CONSIGNES DE TRAVAIL:
**a.** Répondez à ces questions sur le texte consacré au recrutement dans la Fonction publique :
(i) Combien de personnes vivant avec le handicap ont été retenues au départ, lors de la présélection ?
(ii) Quelle date limite est fixée pour déposer la copie de la carte d'invalidité et le récépissé ?
(iii) Combien de dossiers de candidature ont été reçus en tout ?
**b.** Prolongez le texte consacré au recrutement dans la Fonction publique en reprenant après sa dernière phrase.

Recrutement de la Fonction Publique

Une gestion  approximative  de l’approche handicap

Si la publication des listes des 25000 recrutés jeunes Camerounais  a fait la joie des milliers de jeunes Camerounais qui étaient jusque là sans emploi,  plus nombreux étaient les mécontents, au rang  desquels les handicapés. A l’origine de la colère de ces derniers, la non prise en compte, à leur avis,  de la discrimination positive, promise avant le lancement du recrutement massif.

52 personnes  vivant avec le handicap retenues au départ lors de la présélection des 25000 jeunes sollicités pour  la Fonction Publique  camerounaise. Un chiffre à l’origine de la défiance du collectif des personnes avec le handicap qui aboutit au premier piquet à la Primature : «  Nous ne demandons pas des privilèges exceptionnels mais nous revendiquons ce qui nous est garanti par les Conventions et les règlements des Nations Unies, par la Constitution de la République du Cameroun, par les lois et règlement de notre pays », clament haut et fort, Faustin Ngono Lomo, Kemmegne Kouam Théophile respectivement délégué du collectif et président de l’Association des Handicapés Diplômés de l’Enseignement Supérieur (AHDES), et Mbock Lebock Aloys Serge, président fondateur de l’Association Internationale pour la Promotion et la Défense des Droits des Handicapés et Personnes Affectées (APDDHPA). Ces leaders du collectif, comme bien d’autres membres de leurs associations n’ont pas été recrutés à la Fonction Publique.
Les revendications des  jeunes handicapés  tournaient autour de la prise en compte de l’approche handicap dans les listes des 25000. Sensibilisé, le comité technique en charge du recrutement  procède  au réexamen de leurs dossiers de candidature. Il  est donc  demandé à tous les handicapés ayant fait acte de candidature dans le cadre du recrutement spécial de 25000 jeunes, de déposer au plus tard, le 18 novembre 2011 auprès des équipes spéciales du comité technique siégeant dans les services du Gouverneur de Région, une copie de la carte d’invalidité et le récépissé du dépôt du dossier de candidature. A en croire une source anonyme et proche dudit comité à la Fonction publique, la gestion des dossiers des recrutements n’était pas aisée. D’abord, il y avait 306000 dossiers de candidatures, pour une rétention de 25000 jeunes, Soit environ 10% à la Fonction publique.  Une base de données  avec des informations erronées relatives aux personnes avec le handicap serait à l’origine de la confusion. D’après le cadre de la fonction publique, dès le premier piquet à la Primature, l’on a recommencé les opérations de décomptes. Il  a donc été question de réactualiser les bases de données, à l’aide de la production des cartes d’invalidité dans les Régions. Au total, 700 personnes handicapées sont enregistrées.

LIGNES DE DONNÉES:
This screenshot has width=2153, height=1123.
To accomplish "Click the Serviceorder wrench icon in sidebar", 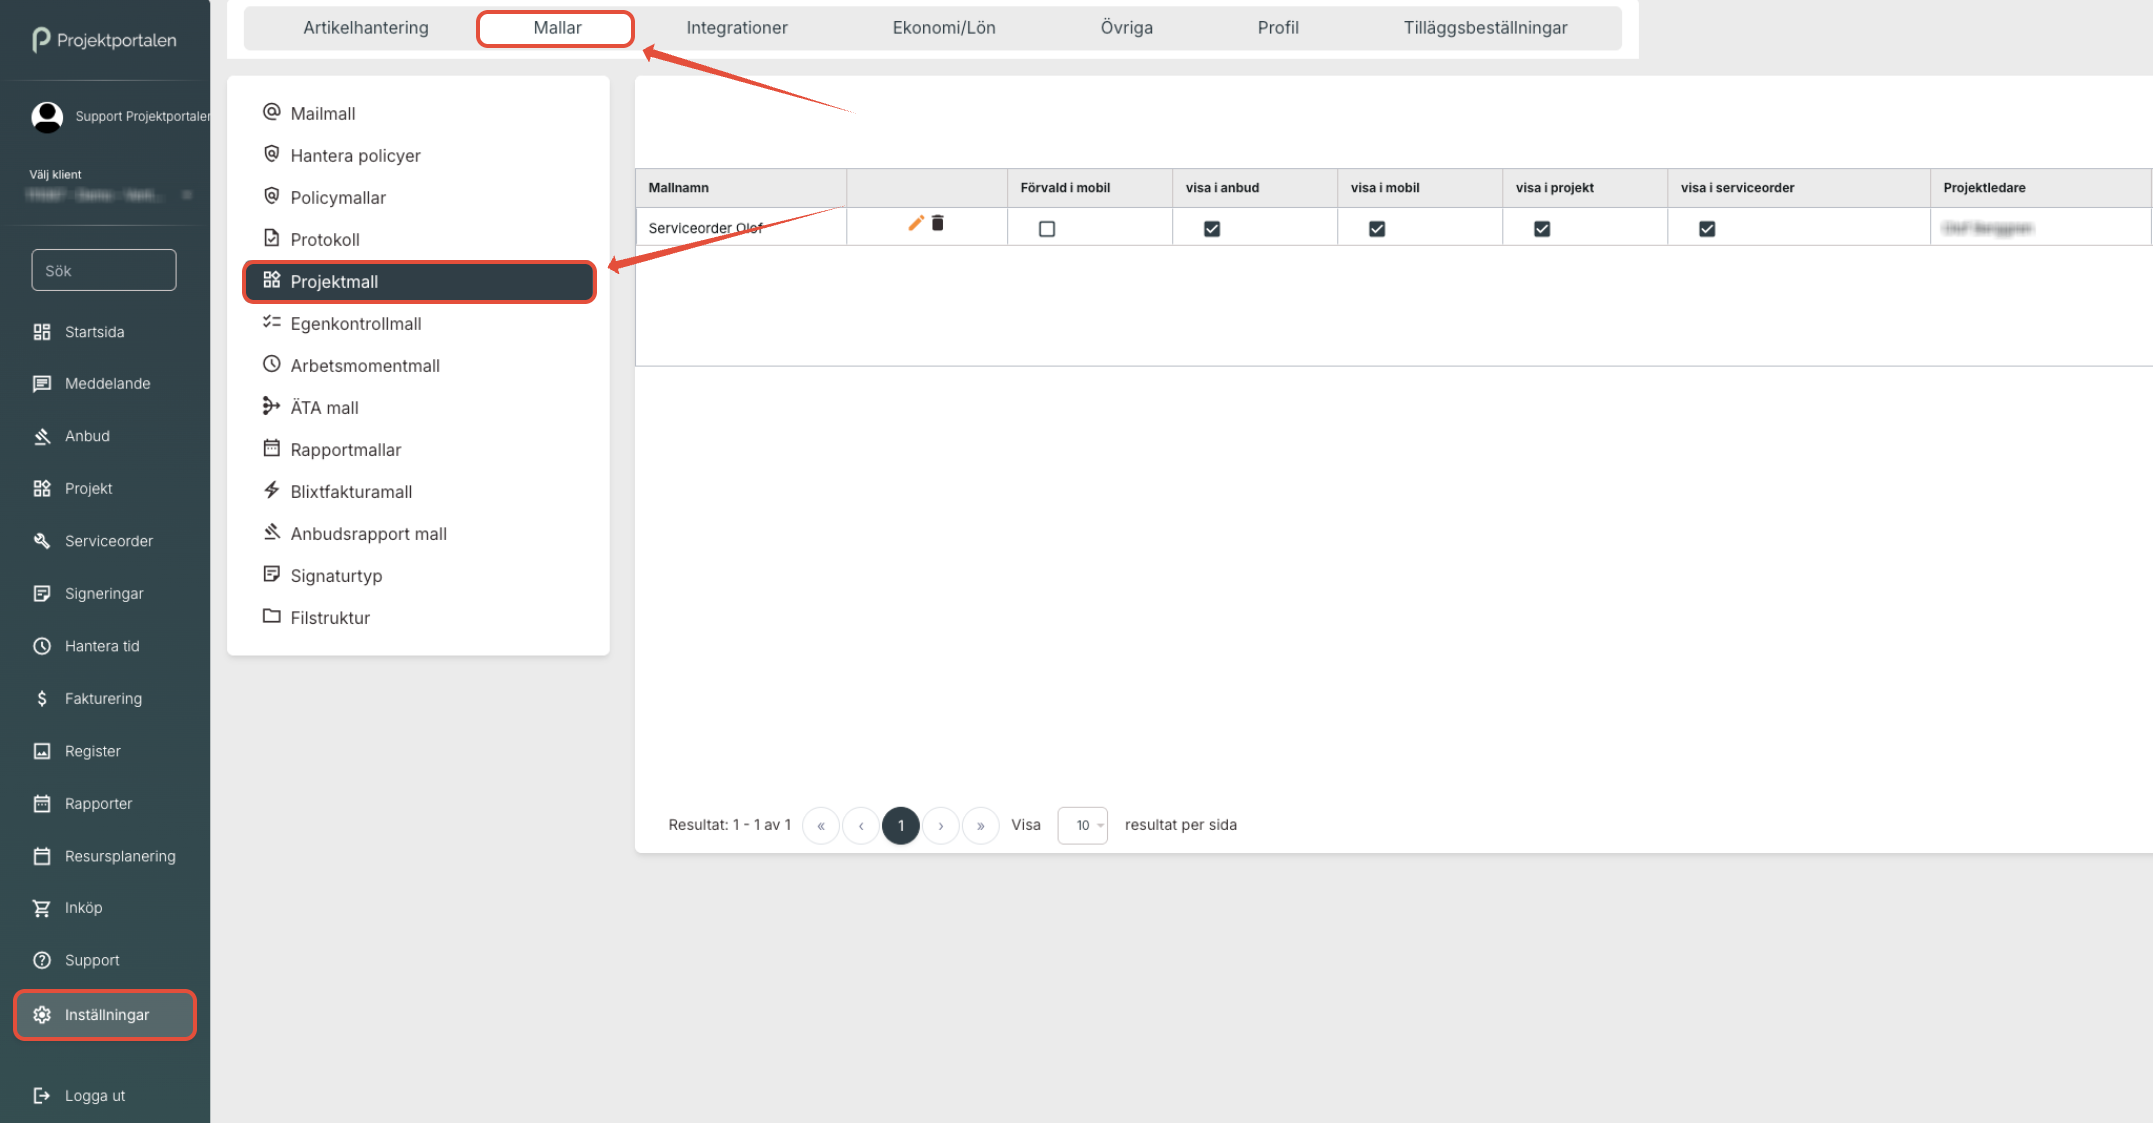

RÉPONSES AUX CONSIGNES:
**a.**
(i) 52 personnes.
(ii) Le 18 novembre 2011 au plus tard.
(iii) 306000 dossiers.

**b.**
Les travaux qui vont durer trois jours  seront effectués en trois étapes : le 1er jour, il fallait recenser l’adaptation Handicap/poste à pourvoir. 100 personnes seront ainsi éliminées ; Le deuxième facteur à examiner concernait le degré de Handicap ; la troisième étape à consister à la vérification de l’authenticité des documents : cette vérification a permis de débusquer une soixantaine de faux certificats d’invalidité, de faux diplômes et puis, certaines personnes qui avaient déposé les copies de cartes d’invalidité pour le réexamen des dossiers n’avaient pas fait acte de candidature. Après trois jours de travaux, les personnes retenues étaient au nombre de 408.
Toutefois, il faut noter que trois cas dont les informations sur le taux d’invalidité étaient erronées ont été éliminés.
Le comité de supervision fait face à une autre difficulté inattendue : avoir fondu les noms des retenus handicapés dans les listes générales créent un tollé. Le comité est accusé d’avoir « oublié » les personnes avec le handicap. Le comité aurait dû publier les listes par catégorie de postes, ce qui, selon ledit comité semble stigmatiser une catégorie sociale alors même que la politique gouvernementale tend vers la lutte contre toute forme de discrimination.

Plaidoyer des handicapés pour leur intégration  socio professionnelle.

Après ce compte-rendu  gouvernemental du déroulement des travaux des opérations de recrutement des 25000, qu’est-ce qui fait problème ?
Tout  commence en 2007 : Doléance pour le recrutement de quelques  diplômés handicapés  de l’Enseignement Supérieur à la  Fonction publique  adressée à M. Le Premier ministre  et transmise à travers le ministère de la Fonction Publique et de la Réforme administrative)  le 27/04/2007. Soit un recrutement spécial des handicapés diplômés de l’Enseignement Supérieur à raison de quatre par ministère. Cette interpellation du Premier ministre avait pour but d’attirer l’attention sur la situation des temporaires handicapés afin de les contractualiser.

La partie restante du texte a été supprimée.